DATA_FOLDER_PATH = "../avazu-ctr-prediction"

# AWS リソース設定
with open(SETTING_FILE_PATH) as file:
    aws_info = yaml.safe_load(file)
        
sess = sagemaker.Session()
role = aws_info['aws']['sagemaker']['role']
bucket = aws_info['aws']['sagemaker']['s3bucket']
region = aws_info['aws']['sagemaker']['region']

sm = boto3.client('sagemaker')
s3 = boto3.client('s3')


In [4]:
# train, validation, test データを用意
df_train = pd.read_csv(os.path.join(DATA_FOLDER_PATH, "train"), dtype="object")
df_train, df_test = train_test_split(df_train, train_size=0.8, random_state=0, shuffle=True)
df_train, df_validation = train_test_split(df_train, train_size=0.7, random_state=0, shuffle=True)


In [None]:
# local mode用にローカル環境にデータを保存
df_train.to_csv('train.csv', index=False)
df_validation.to_csv('validation.csv', index=False)
df_test.to_csv('test.csv', index=False)

In [5]:
# S3にアップロード
prefix = 'custom-container-training'

train_file = "train.csv"
validation_file = "validation.csv"
test_file = "test.csv"

df_train.to_csv(train_file, index=False)
df_validation.to_csv(validation_file, index=False)
df_test.to_csv(test_file, index=False)

s3_resource_bucket = boto3.Session().resource("s3").Bucket(bucket)

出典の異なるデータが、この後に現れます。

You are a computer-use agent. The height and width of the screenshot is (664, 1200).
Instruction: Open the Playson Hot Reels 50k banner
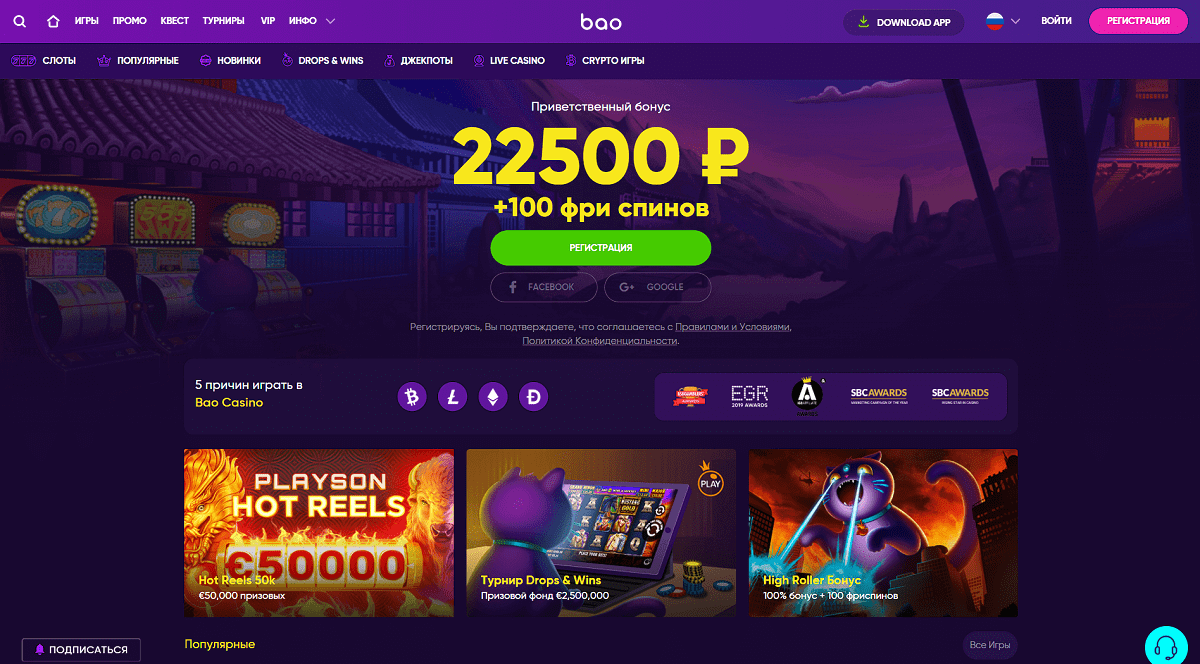pyautogui.click(x=319, y=533)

s3_resource_bucket.Object(os.path.join(prefix, "train", train_file)).upload_file(train_file)
s3_resource_bucket.Object(os.path.join(prefix, "validation", validation_file)).upload_file(validation_file)
s3_resource_bucket.Object(os.path.join(prefix, "test", test_file)).upload_file(test_file)


In [6]:
output_location = f"s3://{bucket}/{prefix}/output"

s3_train_data = f"s3://{bucket}/{prefix}/train/{train_file}"
s3_validation_data = f"s3://{bucket}/{prefix}/validation/{validation_file}"
s3_test_data = f"s3://{bucket}/{prefix}/test/{test_file}"